/---
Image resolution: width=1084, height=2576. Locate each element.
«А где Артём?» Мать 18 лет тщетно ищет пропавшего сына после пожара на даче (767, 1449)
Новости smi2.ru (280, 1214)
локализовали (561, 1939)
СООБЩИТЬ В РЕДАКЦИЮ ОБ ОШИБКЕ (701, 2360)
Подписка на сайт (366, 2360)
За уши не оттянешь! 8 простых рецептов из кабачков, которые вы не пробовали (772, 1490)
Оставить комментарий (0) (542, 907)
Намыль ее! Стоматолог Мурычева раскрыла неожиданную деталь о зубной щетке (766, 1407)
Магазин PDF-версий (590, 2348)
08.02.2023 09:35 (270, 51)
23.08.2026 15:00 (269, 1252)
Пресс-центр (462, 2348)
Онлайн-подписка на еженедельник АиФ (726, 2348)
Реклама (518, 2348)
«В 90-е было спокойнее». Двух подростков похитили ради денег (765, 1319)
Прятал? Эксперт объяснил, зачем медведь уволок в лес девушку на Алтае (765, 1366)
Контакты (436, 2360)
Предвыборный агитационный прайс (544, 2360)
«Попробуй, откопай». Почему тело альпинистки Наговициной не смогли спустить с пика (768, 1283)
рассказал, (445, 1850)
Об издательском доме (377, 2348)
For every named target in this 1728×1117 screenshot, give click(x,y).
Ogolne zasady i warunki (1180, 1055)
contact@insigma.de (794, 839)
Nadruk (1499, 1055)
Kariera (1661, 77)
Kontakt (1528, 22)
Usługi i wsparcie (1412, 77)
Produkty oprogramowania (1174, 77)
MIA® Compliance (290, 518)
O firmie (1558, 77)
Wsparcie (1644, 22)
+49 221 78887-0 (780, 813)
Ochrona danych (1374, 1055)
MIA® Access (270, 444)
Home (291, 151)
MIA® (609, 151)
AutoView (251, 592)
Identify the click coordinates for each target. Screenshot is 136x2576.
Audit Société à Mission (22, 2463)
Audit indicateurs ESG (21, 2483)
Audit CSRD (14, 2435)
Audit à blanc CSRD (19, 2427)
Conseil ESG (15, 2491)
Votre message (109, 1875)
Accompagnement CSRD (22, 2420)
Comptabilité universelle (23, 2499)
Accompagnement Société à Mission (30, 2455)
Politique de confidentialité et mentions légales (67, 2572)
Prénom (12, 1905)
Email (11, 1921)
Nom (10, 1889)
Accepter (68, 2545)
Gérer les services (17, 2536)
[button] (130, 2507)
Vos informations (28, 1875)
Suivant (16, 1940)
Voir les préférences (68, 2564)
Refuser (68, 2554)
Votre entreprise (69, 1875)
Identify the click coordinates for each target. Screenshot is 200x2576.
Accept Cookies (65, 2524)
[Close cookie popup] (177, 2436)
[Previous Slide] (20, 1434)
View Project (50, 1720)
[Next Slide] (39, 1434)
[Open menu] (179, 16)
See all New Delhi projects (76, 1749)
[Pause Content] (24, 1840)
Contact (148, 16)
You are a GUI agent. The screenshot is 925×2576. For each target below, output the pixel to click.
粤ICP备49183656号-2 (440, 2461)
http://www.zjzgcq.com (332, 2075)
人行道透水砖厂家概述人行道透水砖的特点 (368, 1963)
\---
**Task instructions**
All that belongs in the answer is the run of lines above from the line containing "Accompagnement CSRD (22, 2420)" through the line containing "Contact (148, 16)", exactly as written.

**Solution**
Accompagnement CSRD (22, 2420)
Comptabilité universelle (23, 2499)
Accompagnement Société à Mission (30, 2455)
Politique de confidentialité et mentions légales (67, 2572)
Prénom (12, 1905)
Email (11, 1921)
Nom (10, 1889)
Accepter (68, 2545)
Gérer les services (17, 2536)
[button] (130, 2507)
Vos informations (28, 1875)
Suivant (16, 1940)
Voir les préférences (68, 2564)
Refuser (68, 2554)
Votre entreprise (69, 1875)
Identify the click coordinates for each target. Screenshot is 200x2576.
Accept Cookies (65, 2524)
[Close cookie popup] (177, 2436)
[Previous Slide] (20, 1434)
View Project (50, 1720)
[Next Slide] (39, 1434)
[Open menu] (179, 16)
See all New Delhi projects (76, 1749)
[Pause Content] (24, 1840)
Contact (148, 16)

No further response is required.